Does TRT Make You Taller? The Science of Height Explained

Testosterone Replacement Therapy (TRT) is a medical treatment used to address low testosterone levels, a condition known as hypogonadism. This therapy involves supplementing the body with manufactured forms of testosterone to regulate hormone levels. Individuals considering TRT often wonder about its potential effects, including whether it can influence a person’s height. This article explores how human height is determined and TRT’s specific impact on stature.
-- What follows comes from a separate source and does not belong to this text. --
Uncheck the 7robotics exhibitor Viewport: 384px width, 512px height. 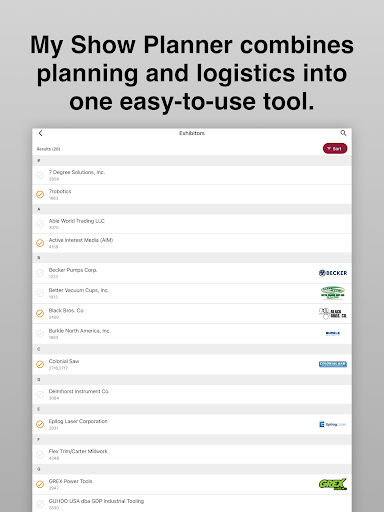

How Human Height is Determined

Human height primarily results from the growth of long bones in the arms and legs. This linear growth occurs at specialized cartilaginous structures called epiphyseal plates, or growth plates, located near the ends of long bones. Growth plates contain cartilage cells that continuously divide and then mature, leading to the formation of new bone tissue. This process, called endochondral ossification, lengthens bones and increases a person’s height.

The activity of these growth plates is regulated by a complex interplay of hormones, including growth hormone, insulin-like growth factor-1 (IGF-1), and sex steroids like testosterone and estrogen. During childhood and adolescence, these hormones stimulate the growth plates to produce new bone, leading to growth spurts. However, at the end of puberty, typically between the ages of 14 to 16 for girls and 16 to 19 for boys, these growth plates undergo a process called epiphyseal fusion. During fusion, the cartilage in the growth plates is replaced by solid bone, permanently preventing further linear growth and marking the completion of adult height.
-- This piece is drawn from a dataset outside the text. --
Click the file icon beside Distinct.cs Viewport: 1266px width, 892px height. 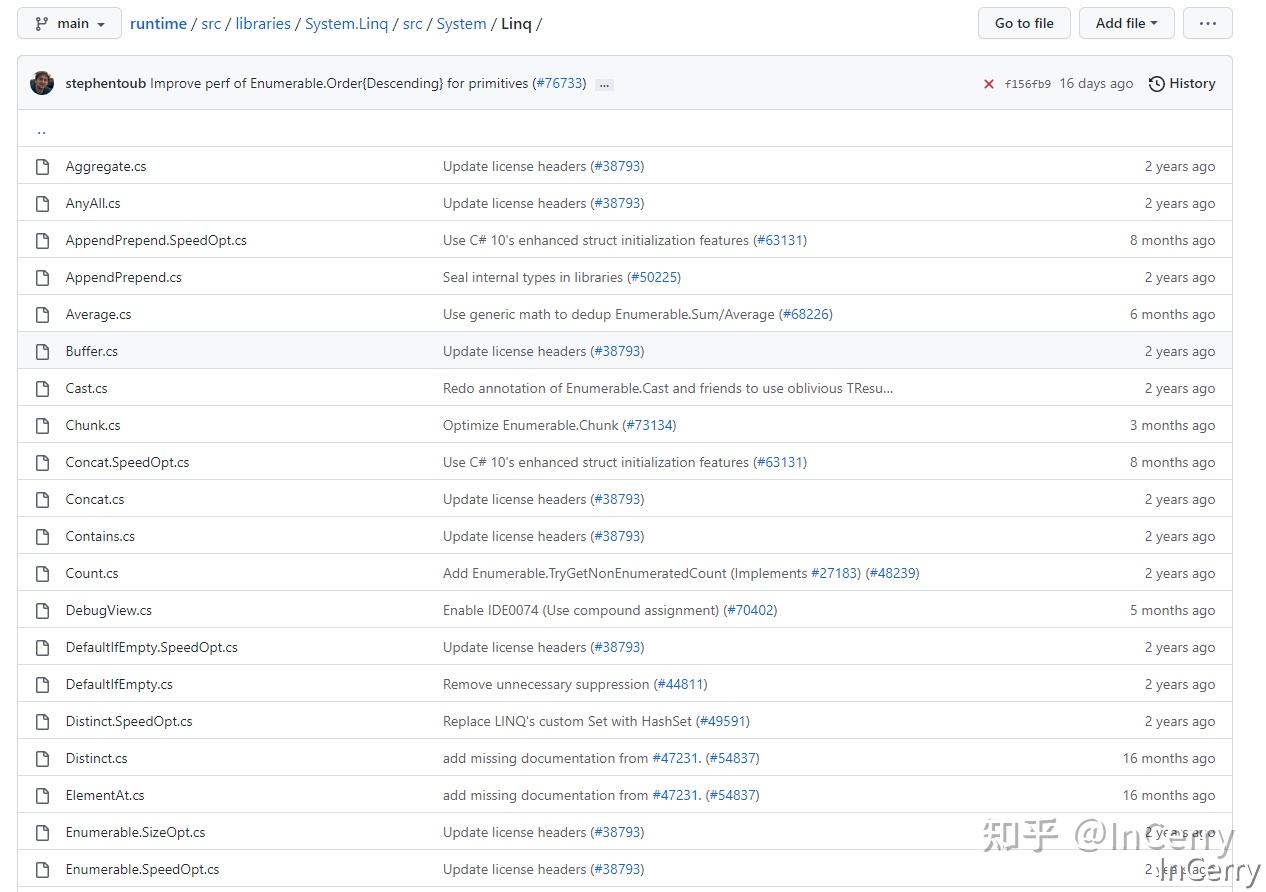point(42,758)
TRT and Its Effect on Stature

The effect of Testosterone Replacement Therapy on stature is highly dependent on an individual’s age and whether their growth plates have fused. For children and adolescents whose growth plates are still open, testosterone plays a complex role. While testosterone contributes to the pubertal growth spurt by stimulating bone growth, it also accelerates the maturation and eventual closure of the epiphyseal plates. Administering exogenous testosterone to individuals whose growth plates are still open can prematurely trigger this fusion process.

This premature closure shortens the window for linear bone growth, potentially leading to a shorter adult height. Clinical studies indicate that high-dose testosterone treatment, historically used to reduce final height in excessively tall boys, can significantly reduce predicted adult height. The FDA drug label for testosterone warns that androgen treatment in children may accelerate bone maturation without producing compensatory gain in linear growth, potentially compromising adult stature.

Conversely, for adults whose growth plates have already fused, TRT has no capacity to increase height. Once epiphyseal plates have closed and are replaced by solid bone, long bones can no longer lengthen. Therefore, administering testosterone to an adult will not result in any increase in stature. While TRT offers various benefits for adults with low testosterone, such as improved bone density, muscle mass, and energy levels, height modification is not among them.